An early mistake both sides make, and I should point out that this is not a clear binary, is to use language as a definitive marker of a nation. Having already made the point that there are 302 languages in China (one of the academic essays I especially enjoyed recommending to students was “Fuck Chineseness: On the ambiguities of ethnicity as culture as identity” — there really is a paper like that. Google it Floyd™), it should be clear that there is no guarantee of stability, peace, prosperity, cohesion and trust in countries where everyone speaks the same language.
Switzerland has four national languages (French, German, Italian and Romansh), and the Swiss are generally pacific. Somalia was a fairly homogenous society before it descended into war and chaos in the early 1990s. South and North Korea are two separate countries that speak the same language…

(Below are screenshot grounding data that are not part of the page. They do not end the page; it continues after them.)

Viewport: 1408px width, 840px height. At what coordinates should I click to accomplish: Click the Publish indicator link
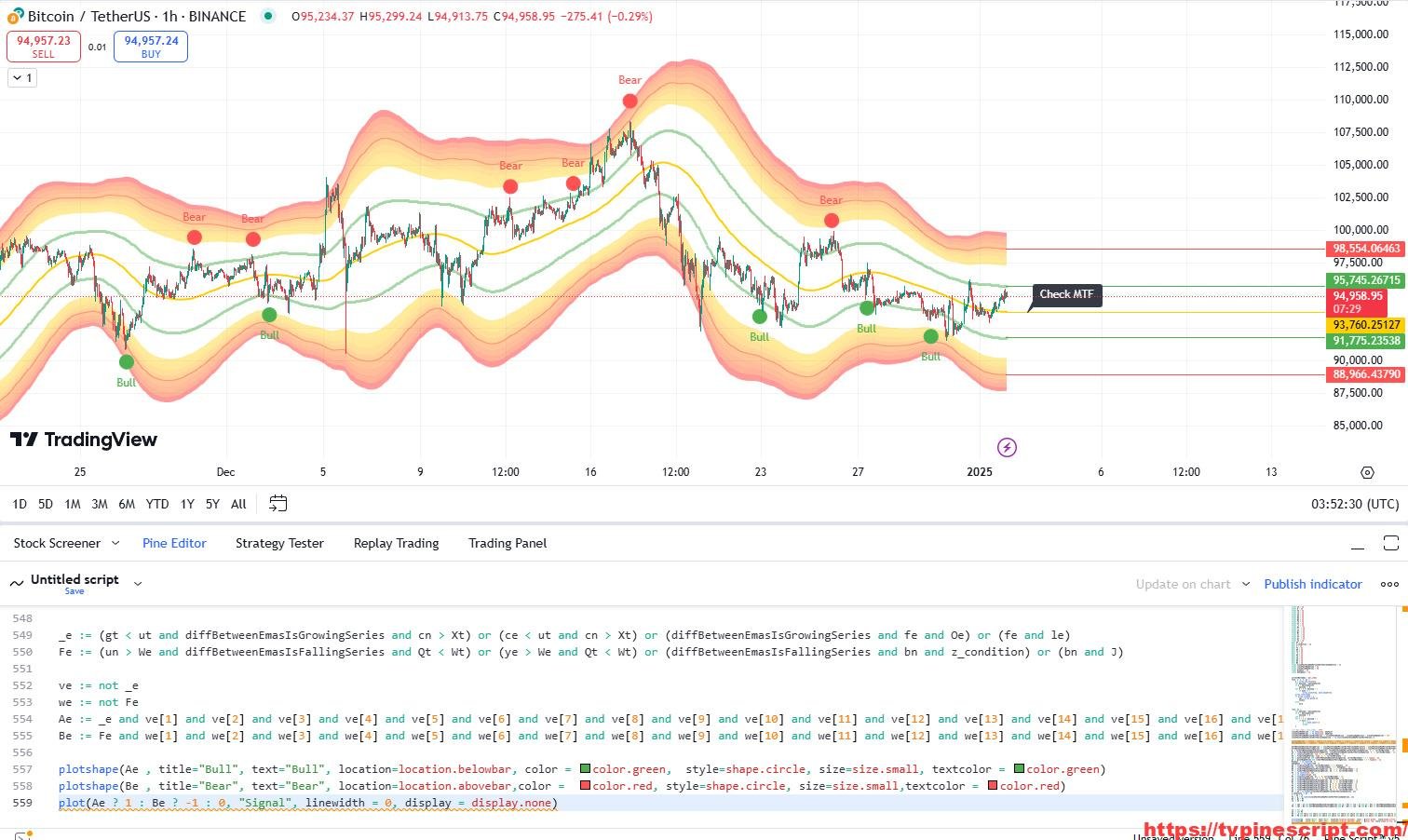[x=1312, y=584]
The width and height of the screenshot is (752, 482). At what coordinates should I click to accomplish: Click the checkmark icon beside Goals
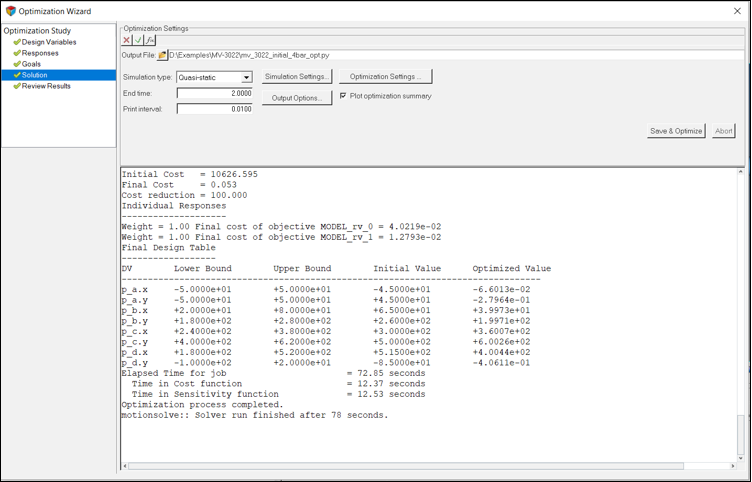(x=17, y=64)
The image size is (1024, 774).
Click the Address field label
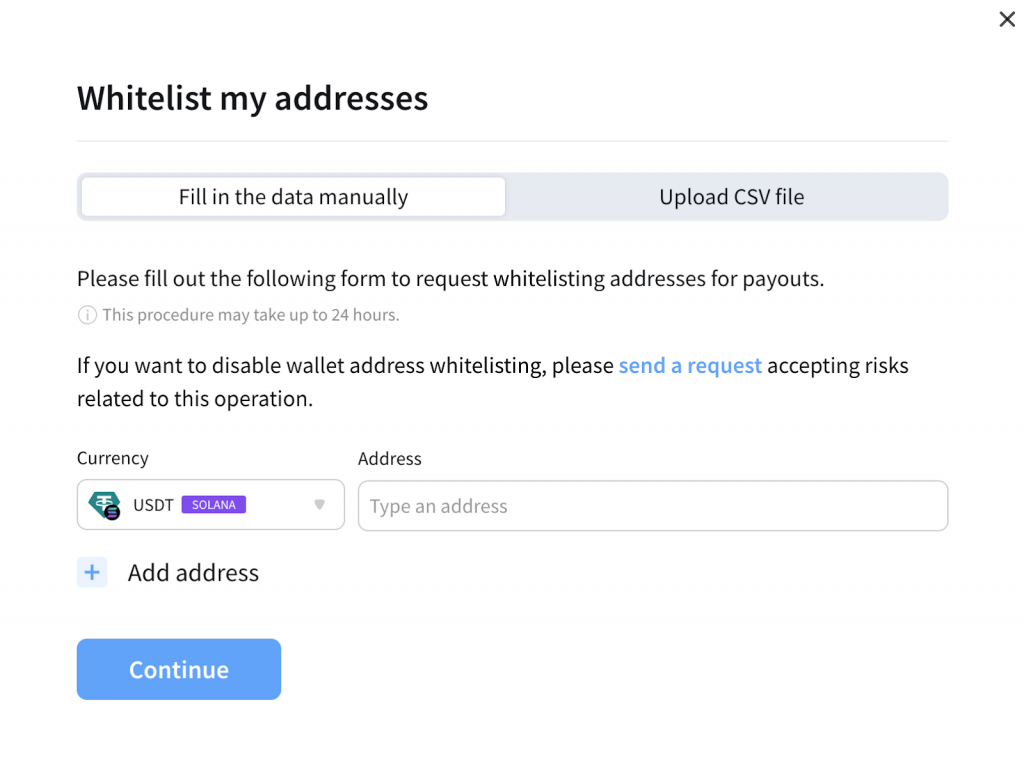pos(389,459)
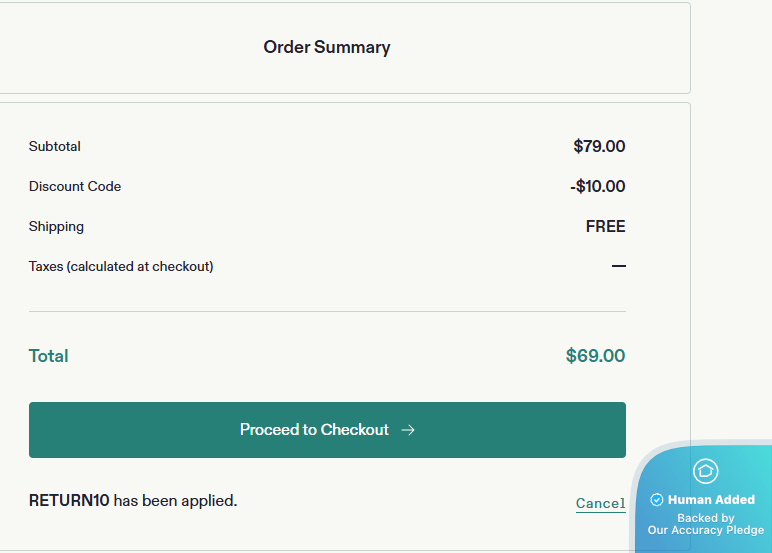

If we conspire to find something polite to say about the opposition to Afrikaans, it would be that 30 years into democracy, the country is struggling to define its identity. But that would assume that language uniformity is a prerequisite for national identity.
Visit Daily Maverick’s home page for more news, analysis and investigations
Two things are clearer. The first is that the politics of revenge is starting to break from the harnesses of constitutionality. It is difficult to see a peaceful or non-violent outcome of this politics of revenge.
The second is that there is a swelling of ethno-nationalism of a particular kind; it starts with identifying people, states of affairs (or languages) that are “non-African” and have to, therefore, be eliminated — erased.
This search for purity is dangerous. Once it is the basis for the rights that any person enjoys and whether they live or die (see any of the genocides of the past centuries), bloody battles and corporeal violence aimed at those who are deemed as “impure” become very real.
History is replete with examples of pogroms and genocide against “others”.
As for Afrikaans. It is unfortunate that the language is tied to a culturally distinct people who imagine themselves as an exceptional nation.
As for Stellenbosch University, and South African universities in general: imagine Nelson Mandela University decides it wanted to teach in isiXhosa; Stellenbosch University and Northwest in Afrikaans; Wits and UCT in English; Zululand in Zulu… It all sounds pretty harmless, until it leads to ethno-linguistic fractionalisation, and the end of any nation-building or social cohesion programme.